On December 11, Dr Masha Gavrilova, of the Bulgaria without Smoke (България без Дим) association told news agency Focus that the ban on smoking in public places should not be lifted.

She said that the downturn in the number of customers at places of entertainment and catering establishments was not because of the smoking ban, but because of people’s reduced spending power, a result of the financial crisis.

“I cannot understand whether these places are for smoking or rather for eating and entertainment. One does not visit these establishments to smoke but to eat, meet pleasant people, have a nice time. If someone really wants to smoke, no one is banning them from stepping outside for a smoke for a couple of minutes and then coming back inside,” Gavrilova said.

Independent MPs said in November that they would table legislation to revert to the pre-June system of separate enclosed smoking areas in restaurants and bars, while reportedly the ruling party’s parliamentary caucus is considering an amendment that would allow smoking inside public places of entertainment after 10pm.

Independent MP Kiril Gumnerov said that he had canvassed parliamentary groups and found that 70 per cent of them supported a return to the previous system of rooms for smokers and for non-smokers. He said that if ruling party GERB MPs were given a free choice and were not subjected to an order from the party’s leadership on how to vote, 60 per cent of them would support his proposal. Gumnerov has claimed that because of the smoking ban, 10 000 people who were employed in the hospitality and entertainment industry lost their jobs in October 2012.

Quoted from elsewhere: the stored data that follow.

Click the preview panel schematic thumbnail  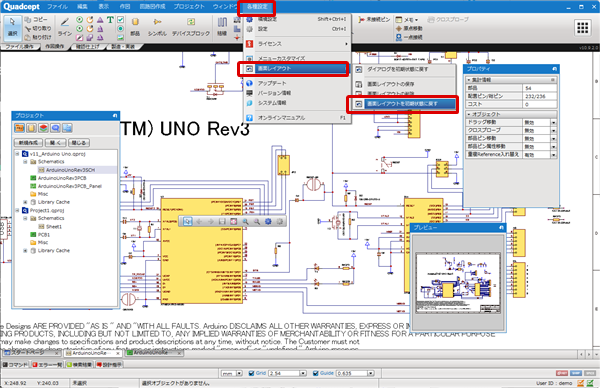(458, 284)
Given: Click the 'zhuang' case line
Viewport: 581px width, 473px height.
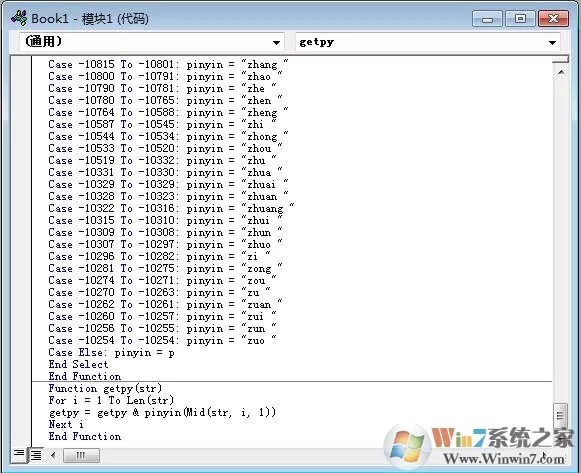Looking at the screenshot, I should (171, 208).
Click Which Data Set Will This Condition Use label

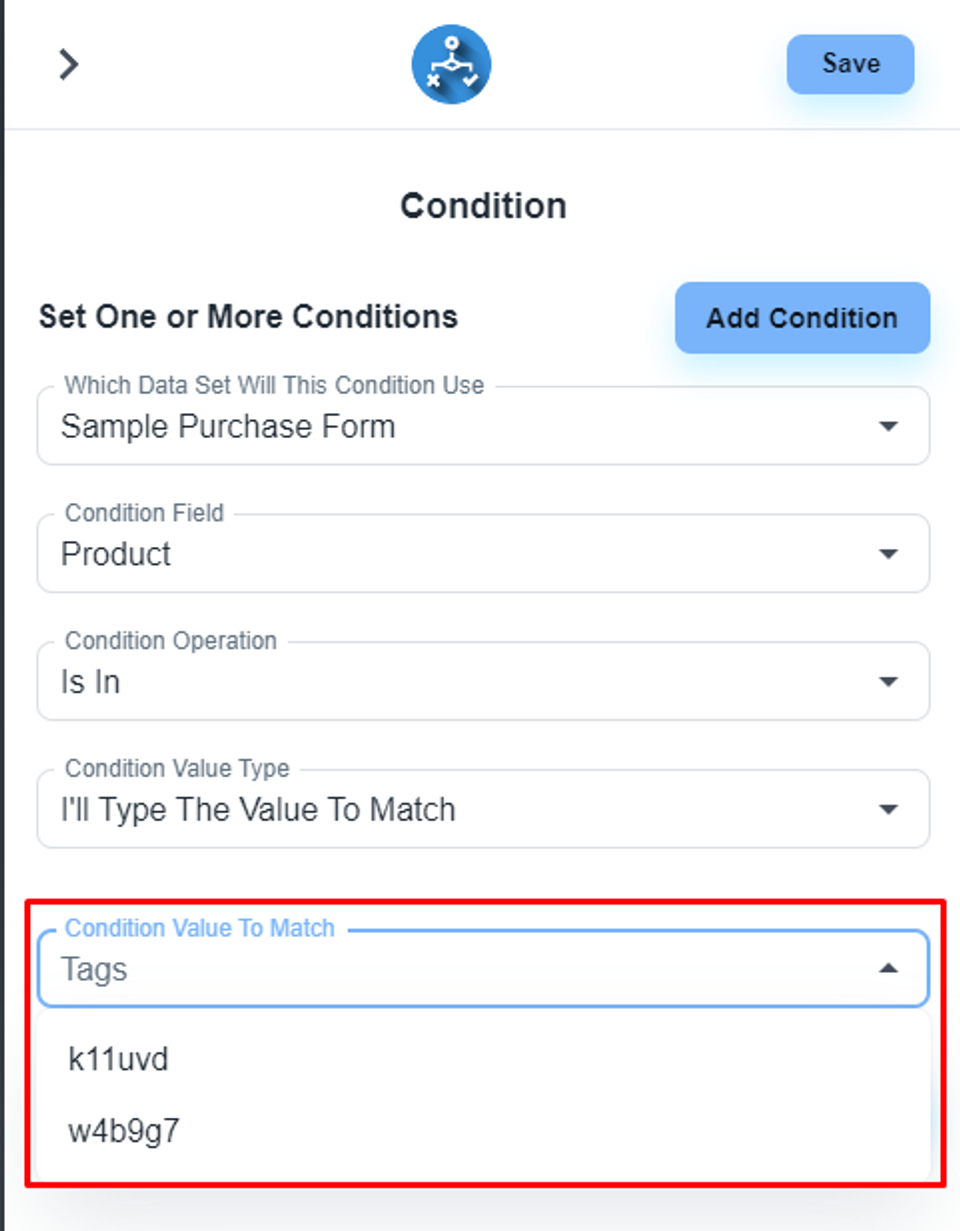point(274,385)
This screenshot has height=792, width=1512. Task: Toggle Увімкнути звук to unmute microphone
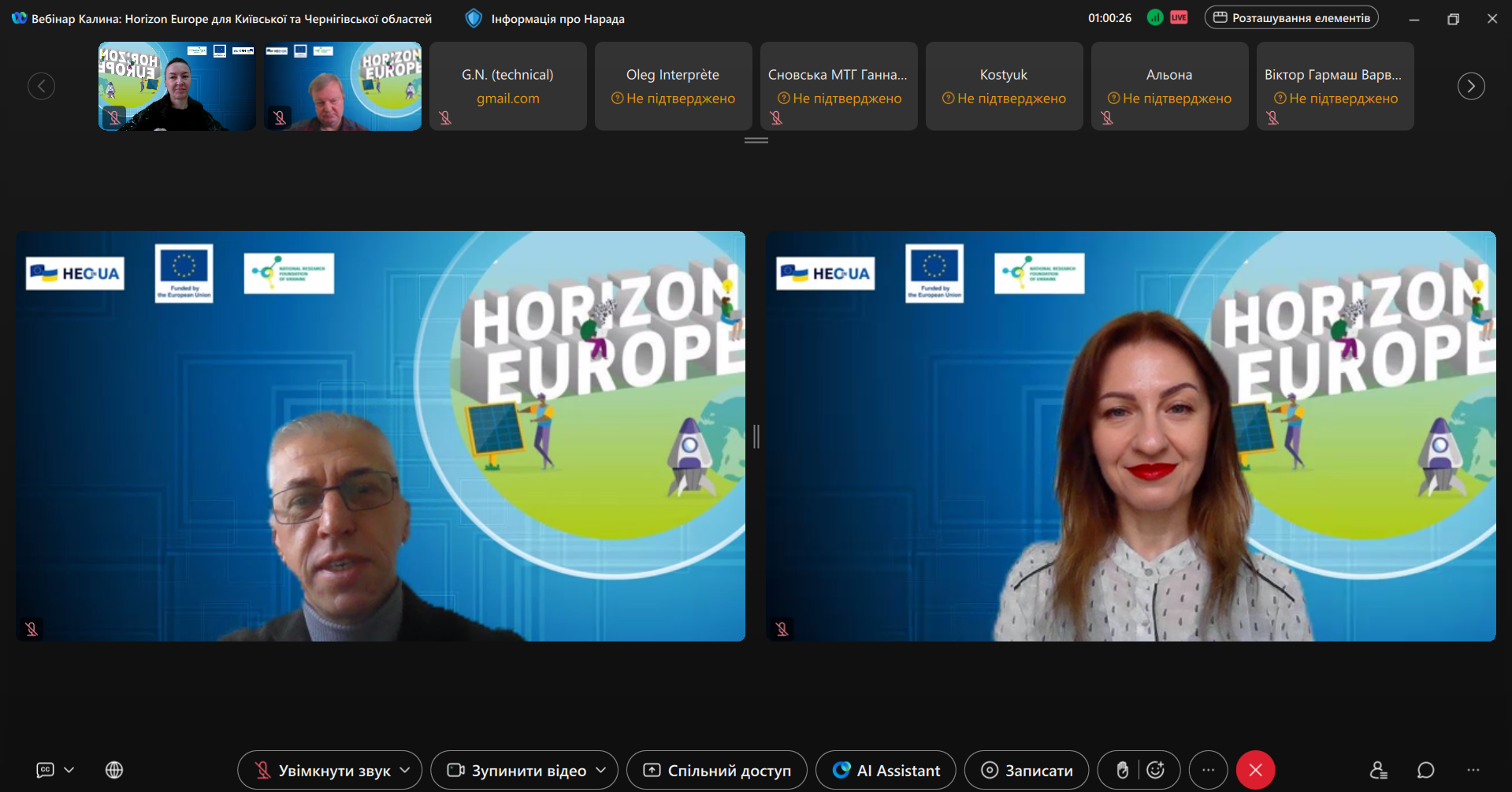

If approved by Parliament’s health committee, Gumnerov’s bill is expected to be put to the vote in the House some time in January 2013.

One ruling party MP, Emil Dimitrov, has gone public in backing an easing of the ban, calling for a reversion to the previous system and for allowing special smoking rooms in workplaces. He said that it did not make sense to require employees to lose time “going down 10 floors to smoke outside in the cold”.

Separately, however, Bulgarian-language media reports said that most ruling party MPs were not inclined to supporting a backtrack of the full ban on smoking in enclosed public spaces.